Saturday, February 22, 2014

The Good Ship Lollipop has sailed.

Hulton Archive/Getty Images

Shirley Temple was a force of nature. I loved watching her dance with Bo Jangles, admired her transition to adulthood and her international ambassadorial career, and was grateful for her decision to speak out about her breast cancer in Hollywood where breasts reigned supreme. Her disease was discovered through mammography in 1973. It took courage to speak publicly about her mastectomy from her hospital bed. She died last week at 85.

I wonder how she would feel about the never ending mammography debates of today? If she had known my daughter, I wonder what advice she would have given her about having mammograms?

Medical science has certainly transformed since the 70's. Now, my daughter has more information available to her, an advantage or disadvantage, depending on how you look at it. She also has me. I was diagnosed with breast cancer at 46. That means that she has a ticket to access annual mammograms beginning at age 40, instead of having to wait until 50 to receive screening every two years like women in some other provinces have to.

In my day, I had no early warning system to alert me to be cautious, to pay attention to the preventive measures of diet and exercise, and to ruddy well book a mammogram. I had no known reason to worry. There was no cancer in my family at all (until recently...a first cousin has now been diagnosed with breast cancer in her late 60's).  It was my family doctor (thanks Dr. Wilson) who insisted that I simply make time to have a mammogram.

I feel that the system saved my life.

It's very hard to separate my own story from what I read in the headlines. Take last week for example, a study was released which was howling that mammography is useless and potentially leads to unnecessary treatments.

I have to stand by evidence based science. I know that knowledge, technology and treatments evolve over time. They certainly have over the 23 years that the BC Cancer Agency has been perusing studies and collecting statistics.

Our BC science and research gurus state that screening mammography is appropriate for women without symptoms or family history. They state firmly that lives have and will be saved through the test. They have been keeping statistics for decades and have concluded that earlier detection through mammography saves lives.

I may have lived if my tumour (slightly over 2cm) had not been found for another year or so. Maybe - or maybe not. But my scar would not be so small. My treatments would have been more costly, complicated and hard on my body.

Regardless, life has a reliable arc. Something will end our lives eventually...even if it's a natural death (Whatever that is? Old age, perhaps?) If breast cancer becomes my Waterloo years from now, I know that I will be thankful that it was initially found early. After all, I have had today.

Saturday, February 08, 2014

A purple box.


After the first few months following my diagnosis in 1991 my life rolled on just like everyone else's...and that included still having to shop for the groceries. Wandering the supermarket aisles, I spotted a bright purple cereal box called Nutrific by Kellogg's. I like purple.  The colour seduced me and I tossed the Nutrific in my cart without caring much about the contents (Am I a marketer's dream or what?). I have a hunger for the printed word and I was intrigued with what I read on that purple box at breakfast the next morning.  

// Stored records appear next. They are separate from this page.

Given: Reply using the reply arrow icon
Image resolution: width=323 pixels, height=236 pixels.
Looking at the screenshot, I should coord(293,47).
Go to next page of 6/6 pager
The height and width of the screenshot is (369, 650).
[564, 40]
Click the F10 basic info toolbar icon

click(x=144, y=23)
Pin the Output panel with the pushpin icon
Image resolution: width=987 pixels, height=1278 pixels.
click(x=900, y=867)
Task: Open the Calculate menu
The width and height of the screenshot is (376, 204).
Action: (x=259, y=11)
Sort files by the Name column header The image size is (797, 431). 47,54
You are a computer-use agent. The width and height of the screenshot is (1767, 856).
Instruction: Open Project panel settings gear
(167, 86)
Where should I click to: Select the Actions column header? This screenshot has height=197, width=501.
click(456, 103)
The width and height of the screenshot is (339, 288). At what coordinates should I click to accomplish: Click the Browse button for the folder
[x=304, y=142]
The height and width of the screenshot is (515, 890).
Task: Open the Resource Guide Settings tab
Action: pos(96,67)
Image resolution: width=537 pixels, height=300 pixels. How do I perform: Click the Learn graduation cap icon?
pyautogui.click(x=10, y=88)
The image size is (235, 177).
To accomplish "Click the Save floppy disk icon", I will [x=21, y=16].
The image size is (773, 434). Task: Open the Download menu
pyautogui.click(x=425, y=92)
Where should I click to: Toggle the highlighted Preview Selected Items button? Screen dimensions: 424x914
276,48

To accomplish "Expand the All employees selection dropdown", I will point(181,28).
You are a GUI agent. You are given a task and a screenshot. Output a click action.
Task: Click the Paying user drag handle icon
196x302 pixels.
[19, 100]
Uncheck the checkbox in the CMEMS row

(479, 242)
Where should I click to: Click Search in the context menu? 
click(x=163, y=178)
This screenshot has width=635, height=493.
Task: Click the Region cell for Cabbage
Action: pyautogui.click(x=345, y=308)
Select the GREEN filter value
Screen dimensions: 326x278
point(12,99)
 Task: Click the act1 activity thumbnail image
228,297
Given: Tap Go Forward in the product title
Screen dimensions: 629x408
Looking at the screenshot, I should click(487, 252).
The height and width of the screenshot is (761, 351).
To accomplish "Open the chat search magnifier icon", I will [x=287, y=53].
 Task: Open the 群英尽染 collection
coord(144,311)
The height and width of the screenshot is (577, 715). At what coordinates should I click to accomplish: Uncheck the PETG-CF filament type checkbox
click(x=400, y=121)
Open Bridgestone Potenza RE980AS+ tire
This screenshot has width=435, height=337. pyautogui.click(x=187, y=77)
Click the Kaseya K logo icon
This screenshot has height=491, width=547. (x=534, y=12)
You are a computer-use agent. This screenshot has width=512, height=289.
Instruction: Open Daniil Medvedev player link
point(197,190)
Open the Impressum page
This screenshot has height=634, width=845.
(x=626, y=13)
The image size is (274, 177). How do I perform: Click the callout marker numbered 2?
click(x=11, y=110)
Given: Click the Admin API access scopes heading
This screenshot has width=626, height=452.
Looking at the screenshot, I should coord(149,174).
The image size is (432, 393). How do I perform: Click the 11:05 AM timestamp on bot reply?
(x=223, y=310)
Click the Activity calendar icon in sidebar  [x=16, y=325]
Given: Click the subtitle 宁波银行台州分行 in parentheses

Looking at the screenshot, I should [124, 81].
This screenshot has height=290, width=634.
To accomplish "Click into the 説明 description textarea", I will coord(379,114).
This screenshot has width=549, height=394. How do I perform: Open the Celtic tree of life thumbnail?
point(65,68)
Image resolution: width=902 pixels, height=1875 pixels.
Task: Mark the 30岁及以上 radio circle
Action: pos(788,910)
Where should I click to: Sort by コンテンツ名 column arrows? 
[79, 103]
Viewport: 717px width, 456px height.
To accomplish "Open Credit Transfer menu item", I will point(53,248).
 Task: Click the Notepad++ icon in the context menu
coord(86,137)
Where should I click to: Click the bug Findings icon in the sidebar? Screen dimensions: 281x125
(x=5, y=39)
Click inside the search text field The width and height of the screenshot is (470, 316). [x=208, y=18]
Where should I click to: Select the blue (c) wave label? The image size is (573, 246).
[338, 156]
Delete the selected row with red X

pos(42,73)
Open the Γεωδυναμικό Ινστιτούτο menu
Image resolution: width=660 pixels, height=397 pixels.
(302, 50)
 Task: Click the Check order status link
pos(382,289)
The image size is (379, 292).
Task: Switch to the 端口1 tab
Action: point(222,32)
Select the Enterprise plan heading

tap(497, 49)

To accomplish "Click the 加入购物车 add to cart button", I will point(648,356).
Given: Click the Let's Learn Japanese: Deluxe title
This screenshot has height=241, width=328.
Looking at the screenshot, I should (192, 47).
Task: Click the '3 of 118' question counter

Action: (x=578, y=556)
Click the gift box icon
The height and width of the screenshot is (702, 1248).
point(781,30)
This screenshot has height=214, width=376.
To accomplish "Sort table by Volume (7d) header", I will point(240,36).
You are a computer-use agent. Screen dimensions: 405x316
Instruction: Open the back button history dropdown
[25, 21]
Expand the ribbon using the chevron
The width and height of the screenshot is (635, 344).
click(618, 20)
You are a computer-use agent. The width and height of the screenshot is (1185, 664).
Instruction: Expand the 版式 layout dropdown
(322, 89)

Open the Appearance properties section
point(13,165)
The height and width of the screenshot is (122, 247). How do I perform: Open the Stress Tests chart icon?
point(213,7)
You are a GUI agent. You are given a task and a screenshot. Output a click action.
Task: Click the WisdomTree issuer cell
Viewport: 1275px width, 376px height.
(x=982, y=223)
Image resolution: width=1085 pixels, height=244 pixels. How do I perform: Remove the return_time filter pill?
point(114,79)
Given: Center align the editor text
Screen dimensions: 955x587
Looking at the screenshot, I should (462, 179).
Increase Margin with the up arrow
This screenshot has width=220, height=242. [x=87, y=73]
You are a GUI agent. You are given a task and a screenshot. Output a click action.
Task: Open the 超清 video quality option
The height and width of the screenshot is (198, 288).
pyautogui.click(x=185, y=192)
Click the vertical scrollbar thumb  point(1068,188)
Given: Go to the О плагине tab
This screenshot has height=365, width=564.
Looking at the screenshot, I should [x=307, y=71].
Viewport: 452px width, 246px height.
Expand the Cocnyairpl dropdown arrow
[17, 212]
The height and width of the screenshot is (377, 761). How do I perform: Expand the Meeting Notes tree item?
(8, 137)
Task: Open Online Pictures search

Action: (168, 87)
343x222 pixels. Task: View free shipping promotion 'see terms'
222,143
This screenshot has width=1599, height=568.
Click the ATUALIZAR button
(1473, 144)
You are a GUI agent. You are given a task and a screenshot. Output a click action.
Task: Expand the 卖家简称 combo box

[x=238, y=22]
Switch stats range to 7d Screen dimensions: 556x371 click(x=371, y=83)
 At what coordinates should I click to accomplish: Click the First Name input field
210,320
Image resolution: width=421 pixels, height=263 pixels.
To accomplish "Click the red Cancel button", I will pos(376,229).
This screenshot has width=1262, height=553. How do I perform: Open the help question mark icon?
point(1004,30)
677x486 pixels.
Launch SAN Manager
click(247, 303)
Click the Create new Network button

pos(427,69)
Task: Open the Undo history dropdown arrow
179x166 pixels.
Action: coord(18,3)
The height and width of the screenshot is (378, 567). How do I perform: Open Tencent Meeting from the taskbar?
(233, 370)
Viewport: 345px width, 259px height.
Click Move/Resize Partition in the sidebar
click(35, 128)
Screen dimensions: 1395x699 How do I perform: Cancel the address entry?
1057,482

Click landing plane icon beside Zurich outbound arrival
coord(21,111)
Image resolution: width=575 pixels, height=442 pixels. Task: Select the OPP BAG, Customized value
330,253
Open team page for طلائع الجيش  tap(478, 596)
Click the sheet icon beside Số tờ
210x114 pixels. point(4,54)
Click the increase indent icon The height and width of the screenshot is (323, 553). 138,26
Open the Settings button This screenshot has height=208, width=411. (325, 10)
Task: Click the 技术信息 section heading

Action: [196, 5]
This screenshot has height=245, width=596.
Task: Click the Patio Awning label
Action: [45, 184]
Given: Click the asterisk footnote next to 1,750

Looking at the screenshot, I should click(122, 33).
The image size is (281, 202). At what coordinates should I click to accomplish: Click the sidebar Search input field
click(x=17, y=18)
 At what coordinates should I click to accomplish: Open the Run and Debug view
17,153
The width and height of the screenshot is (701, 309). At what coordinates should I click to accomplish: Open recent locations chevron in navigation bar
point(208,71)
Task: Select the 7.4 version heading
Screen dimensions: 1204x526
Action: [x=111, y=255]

There were two logos, one for the Canadian Cancer Society(CCS) and an odd one that looked like two conjoined women's heads for some group called the Canadian Breast Cancer Foundation(CBCF). Kellogg's was donating 25 cents from each box sold to both charities. 

I had never heard of 'cause marketing' but this seemed like a (Nu)terrific way to raise funds for the Canadian Cancer Society. 

But who was this other group? I had the perfect source of information.

Not too many people can claim to walk on water, but I think my radiation oncologist could do it if he really tried. Helping me to make treatment decisions, that man listened to me until his ears burned. He explained the statistical advantages and downsides of the treatment options to a scared woman who had the mathematical mind of a monkey. He answered questions again and again. He drew diagrams and explained charts.  I know that later, he even had a mammogram himself just to experience what it was like! 

His office was a mess.  When I asked him about the Canadian Breast Cancer Foundation he started to rummage about in a pile of papers on a loaded bookshelf and emerged with a small, glass award from the CBCF in Ontario. He was one of their medical advisers! They were partnering with the CCS raising money through Nutrific.  They had to be a good group, and it was the only organization totally focused on breast cancer that I knew about.  With that nugget of information, it was back to the supermarket to buy an entire case of Nutrific.